*** EXTRAIT DU DOCUMENT
L’image est spectaculaire et a fait le tour du monde : des dizaines de femmes seins nus, à vélo ou à moto, ont envahi les rues de Berlin ce samedi 10 juillet sous le mot d’ordre « Oben ohne für alle, sonst gibst krawalle ! », en français :
« Seins nus pour tout le monde, ou alors il y aura des émeutes ! ».
Un geste de protestation pour réagir à un incident survenu fin juin dans un parc berlinois, où une femme, une Française résidant dans la capitale allemande, a été expulsée parce qu’elle était seins nus.
Virée d’un parc pour avoir été topless
Dans un post publié sur Facebook, Gabrielle Lebreton a raconté l’incident : fin juin, elle passait son après-midi au parc de Treptow avec un de ses amis et leurs enfants respectifs.
C’est alors que deux gardiens du parc sont venus lui demander de se couvrir la poitrine. Pourquoi ? a-t-elle répondu. Parce qu’elle n’est pas dans une zone nudiste. Or, Gabrielle Lebreton n’était pas nue et portait bien un bas de maillot de bain.
******
*** DONNÉES FOURNIES
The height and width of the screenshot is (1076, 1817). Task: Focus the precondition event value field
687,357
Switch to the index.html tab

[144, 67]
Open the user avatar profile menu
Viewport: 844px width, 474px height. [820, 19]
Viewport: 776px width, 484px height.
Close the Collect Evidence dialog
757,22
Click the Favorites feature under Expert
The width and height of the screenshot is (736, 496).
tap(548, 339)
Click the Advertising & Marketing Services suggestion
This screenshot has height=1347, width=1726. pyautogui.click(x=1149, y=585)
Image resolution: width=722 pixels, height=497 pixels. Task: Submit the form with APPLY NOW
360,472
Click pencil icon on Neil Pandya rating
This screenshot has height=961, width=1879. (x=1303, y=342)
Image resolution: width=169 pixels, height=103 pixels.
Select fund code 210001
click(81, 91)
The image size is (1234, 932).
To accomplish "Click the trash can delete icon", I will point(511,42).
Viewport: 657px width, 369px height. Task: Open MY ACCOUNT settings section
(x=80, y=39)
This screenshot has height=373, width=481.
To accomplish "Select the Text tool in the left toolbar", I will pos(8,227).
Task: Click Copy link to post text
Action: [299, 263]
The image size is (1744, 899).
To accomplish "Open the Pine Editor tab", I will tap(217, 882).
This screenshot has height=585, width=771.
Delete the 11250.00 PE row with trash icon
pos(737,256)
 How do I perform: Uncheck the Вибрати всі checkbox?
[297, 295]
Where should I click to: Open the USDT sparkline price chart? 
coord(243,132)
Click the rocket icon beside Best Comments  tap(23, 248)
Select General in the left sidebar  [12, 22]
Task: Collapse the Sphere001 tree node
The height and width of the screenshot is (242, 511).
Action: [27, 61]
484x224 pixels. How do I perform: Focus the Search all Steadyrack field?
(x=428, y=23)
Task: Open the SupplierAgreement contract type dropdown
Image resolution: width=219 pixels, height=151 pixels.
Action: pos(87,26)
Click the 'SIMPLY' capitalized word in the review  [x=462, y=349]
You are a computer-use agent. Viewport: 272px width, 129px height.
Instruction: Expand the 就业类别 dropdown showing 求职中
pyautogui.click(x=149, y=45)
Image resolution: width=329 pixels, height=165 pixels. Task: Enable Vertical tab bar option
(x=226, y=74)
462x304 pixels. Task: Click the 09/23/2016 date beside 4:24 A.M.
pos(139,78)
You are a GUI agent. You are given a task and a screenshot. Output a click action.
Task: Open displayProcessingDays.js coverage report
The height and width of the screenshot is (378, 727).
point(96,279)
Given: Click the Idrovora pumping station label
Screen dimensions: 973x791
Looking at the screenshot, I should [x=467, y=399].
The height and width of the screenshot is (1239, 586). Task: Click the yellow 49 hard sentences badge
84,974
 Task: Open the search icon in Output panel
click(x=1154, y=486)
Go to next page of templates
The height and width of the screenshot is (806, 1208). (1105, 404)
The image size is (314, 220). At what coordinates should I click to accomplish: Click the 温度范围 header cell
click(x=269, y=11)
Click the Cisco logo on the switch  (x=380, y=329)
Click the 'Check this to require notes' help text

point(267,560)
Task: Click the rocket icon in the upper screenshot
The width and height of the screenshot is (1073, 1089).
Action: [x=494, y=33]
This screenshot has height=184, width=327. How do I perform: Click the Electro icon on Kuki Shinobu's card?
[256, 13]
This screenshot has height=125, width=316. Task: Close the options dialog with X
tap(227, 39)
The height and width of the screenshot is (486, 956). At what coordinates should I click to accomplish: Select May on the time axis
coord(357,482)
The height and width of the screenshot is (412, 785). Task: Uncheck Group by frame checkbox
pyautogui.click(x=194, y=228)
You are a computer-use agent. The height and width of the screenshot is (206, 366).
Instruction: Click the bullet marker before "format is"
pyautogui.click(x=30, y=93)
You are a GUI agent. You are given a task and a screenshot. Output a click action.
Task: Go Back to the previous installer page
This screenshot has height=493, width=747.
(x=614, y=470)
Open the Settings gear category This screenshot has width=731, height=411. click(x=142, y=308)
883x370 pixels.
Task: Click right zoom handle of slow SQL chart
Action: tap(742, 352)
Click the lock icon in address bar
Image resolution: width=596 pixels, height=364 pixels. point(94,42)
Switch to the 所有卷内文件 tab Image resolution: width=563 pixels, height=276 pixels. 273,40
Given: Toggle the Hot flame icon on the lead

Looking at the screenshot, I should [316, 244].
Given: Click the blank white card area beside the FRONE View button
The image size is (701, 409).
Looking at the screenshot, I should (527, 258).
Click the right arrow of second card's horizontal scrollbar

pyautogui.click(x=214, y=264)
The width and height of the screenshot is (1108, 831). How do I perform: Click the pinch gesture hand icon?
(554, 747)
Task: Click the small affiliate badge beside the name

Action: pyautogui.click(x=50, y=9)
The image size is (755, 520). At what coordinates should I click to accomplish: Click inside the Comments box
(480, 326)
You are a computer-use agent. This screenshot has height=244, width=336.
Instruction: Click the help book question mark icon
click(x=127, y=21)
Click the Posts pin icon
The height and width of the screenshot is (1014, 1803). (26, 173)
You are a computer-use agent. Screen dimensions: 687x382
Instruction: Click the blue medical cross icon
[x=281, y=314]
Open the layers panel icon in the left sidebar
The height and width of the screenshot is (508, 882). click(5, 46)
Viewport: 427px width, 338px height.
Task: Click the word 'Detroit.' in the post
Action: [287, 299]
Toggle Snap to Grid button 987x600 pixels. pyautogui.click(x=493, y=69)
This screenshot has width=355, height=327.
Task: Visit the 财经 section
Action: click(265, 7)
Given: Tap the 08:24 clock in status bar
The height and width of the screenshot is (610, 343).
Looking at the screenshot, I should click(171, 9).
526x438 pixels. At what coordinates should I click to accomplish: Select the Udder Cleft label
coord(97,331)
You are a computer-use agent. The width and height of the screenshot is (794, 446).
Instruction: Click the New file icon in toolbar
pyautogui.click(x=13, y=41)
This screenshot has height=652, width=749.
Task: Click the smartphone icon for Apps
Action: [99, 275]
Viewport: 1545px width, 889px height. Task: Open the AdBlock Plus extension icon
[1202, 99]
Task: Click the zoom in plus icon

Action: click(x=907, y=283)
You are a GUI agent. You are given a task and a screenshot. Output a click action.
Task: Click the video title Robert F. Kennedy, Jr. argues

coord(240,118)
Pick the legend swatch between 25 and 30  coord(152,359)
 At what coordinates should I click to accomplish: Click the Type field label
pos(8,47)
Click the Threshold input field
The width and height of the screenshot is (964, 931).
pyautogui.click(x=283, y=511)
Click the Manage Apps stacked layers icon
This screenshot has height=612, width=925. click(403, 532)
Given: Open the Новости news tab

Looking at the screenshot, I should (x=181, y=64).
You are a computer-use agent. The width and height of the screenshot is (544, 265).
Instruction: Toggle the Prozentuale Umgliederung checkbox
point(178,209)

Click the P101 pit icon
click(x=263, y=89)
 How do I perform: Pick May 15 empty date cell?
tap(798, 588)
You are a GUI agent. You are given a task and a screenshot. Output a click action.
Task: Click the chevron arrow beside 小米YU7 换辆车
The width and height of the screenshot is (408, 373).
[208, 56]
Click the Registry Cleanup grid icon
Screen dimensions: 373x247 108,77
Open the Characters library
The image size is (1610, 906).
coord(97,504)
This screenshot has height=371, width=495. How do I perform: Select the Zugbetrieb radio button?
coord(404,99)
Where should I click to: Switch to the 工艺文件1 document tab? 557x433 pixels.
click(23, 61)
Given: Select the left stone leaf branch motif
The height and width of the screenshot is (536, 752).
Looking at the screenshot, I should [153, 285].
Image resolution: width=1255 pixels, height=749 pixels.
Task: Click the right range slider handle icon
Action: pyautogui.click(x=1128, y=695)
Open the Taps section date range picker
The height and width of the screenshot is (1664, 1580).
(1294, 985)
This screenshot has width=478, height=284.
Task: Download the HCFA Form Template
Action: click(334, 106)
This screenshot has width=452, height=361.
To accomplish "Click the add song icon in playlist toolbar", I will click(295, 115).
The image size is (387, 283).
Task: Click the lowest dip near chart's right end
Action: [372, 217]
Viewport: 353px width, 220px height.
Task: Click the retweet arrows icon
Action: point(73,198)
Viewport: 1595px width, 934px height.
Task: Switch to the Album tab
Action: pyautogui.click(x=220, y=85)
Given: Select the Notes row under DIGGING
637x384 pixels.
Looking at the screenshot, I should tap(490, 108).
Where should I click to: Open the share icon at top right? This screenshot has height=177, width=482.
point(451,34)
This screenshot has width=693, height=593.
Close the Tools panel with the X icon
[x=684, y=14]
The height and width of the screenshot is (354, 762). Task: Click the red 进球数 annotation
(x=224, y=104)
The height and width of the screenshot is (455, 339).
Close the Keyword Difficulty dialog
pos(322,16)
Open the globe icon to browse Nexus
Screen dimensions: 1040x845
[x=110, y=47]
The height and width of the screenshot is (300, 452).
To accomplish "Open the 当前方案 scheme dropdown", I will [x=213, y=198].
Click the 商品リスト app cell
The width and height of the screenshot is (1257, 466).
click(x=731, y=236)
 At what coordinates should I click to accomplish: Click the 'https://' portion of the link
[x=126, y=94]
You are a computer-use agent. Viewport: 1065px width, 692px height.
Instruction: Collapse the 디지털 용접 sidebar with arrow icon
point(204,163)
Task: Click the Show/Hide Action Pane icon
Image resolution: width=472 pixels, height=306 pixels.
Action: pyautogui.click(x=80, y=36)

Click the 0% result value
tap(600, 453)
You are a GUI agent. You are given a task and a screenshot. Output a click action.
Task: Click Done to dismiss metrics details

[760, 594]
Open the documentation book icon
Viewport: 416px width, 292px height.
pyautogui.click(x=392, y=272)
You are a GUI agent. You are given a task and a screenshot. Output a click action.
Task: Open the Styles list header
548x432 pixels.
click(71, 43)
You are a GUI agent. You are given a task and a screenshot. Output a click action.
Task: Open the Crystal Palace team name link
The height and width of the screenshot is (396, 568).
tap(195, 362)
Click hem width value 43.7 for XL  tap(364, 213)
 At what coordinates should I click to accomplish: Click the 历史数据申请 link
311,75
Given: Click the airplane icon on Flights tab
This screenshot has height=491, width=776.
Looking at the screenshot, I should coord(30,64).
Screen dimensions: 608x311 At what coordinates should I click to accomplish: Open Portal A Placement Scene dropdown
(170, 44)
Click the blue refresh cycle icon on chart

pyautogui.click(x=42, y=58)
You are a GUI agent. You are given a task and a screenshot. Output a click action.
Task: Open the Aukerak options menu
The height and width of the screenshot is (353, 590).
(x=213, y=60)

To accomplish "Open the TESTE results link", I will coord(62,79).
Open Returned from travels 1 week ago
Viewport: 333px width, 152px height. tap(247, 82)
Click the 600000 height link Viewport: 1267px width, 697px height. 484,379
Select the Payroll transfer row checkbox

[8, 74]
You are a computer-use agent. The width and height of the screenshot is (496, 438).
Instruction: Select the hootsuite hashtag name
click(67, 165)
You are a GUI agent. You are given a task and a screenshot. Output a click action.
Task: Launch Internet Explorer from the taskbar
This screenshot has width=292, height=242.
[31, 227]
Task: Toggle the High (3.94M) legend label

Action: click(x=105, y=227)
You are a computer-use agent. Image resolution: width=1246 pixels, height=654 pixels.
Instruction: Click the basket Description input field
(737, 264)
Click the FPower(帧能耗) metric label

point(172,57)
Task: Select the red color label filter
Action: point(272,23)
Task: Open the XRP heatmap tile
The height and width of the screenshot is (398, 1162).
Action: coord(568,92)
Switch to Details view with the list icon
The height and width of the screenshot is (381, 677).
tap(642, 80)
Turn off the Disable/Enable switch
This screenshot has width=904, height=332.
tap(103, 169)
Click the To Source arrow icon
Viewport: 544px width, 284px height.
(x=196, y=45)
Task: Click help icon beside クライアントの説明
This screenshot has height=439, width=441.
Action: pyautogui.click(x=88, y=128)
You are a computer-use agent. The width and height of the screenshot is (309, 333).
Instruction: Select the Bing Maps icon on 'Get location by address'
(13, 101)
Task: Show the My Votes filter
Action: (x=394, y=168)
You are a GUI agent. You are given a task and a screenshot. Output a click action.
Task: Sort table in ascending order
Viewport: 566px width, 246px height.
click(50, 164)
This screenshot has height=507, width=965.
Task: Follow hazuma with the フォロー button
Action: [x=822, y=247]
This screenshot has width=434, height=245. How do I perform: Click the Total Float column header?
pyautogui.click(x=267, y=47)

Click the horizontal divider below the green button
******
● EXERCICES À FAIRE
**1)** D'après l'extrait du document, dans quel parc Gabrielle Lebreton passait-elle son après-midi fin juin ?
**2)** Dans la liste, renommez « Snap to Grid » en « Snap to Guides » sur le passage qui va de la ligne contenant « You are a computer-use agent. Screen » jusqu'à celle contenant « Action: click(265, 7) », ces deux lignes comprises. Redonnez uniquement ce passage, sans autre modification.

● RÉPONSES PAR EXERCICE
**1)** Au parc de Treptow.

**2)**
You are a computer-use agent. Screen dimensions: 687x382
Instruction: Click the blue medical cross icon
[x=281, y=314]
Open the layers panel icon in the left sidebar
The height and width of the screenshot is (508, 882). click(5, 46)
Viewport: 427px width, 338px height.
Task: Click the word 'Detroit.' in the post
Action: [287, 299]
Toggle Snap to Guides button 987x600 pixels. pyautogui.click(x=493, y=69)
This screenshot has width=355, height=327.
Task: Visit the 财经 section
Action: click(265, 7)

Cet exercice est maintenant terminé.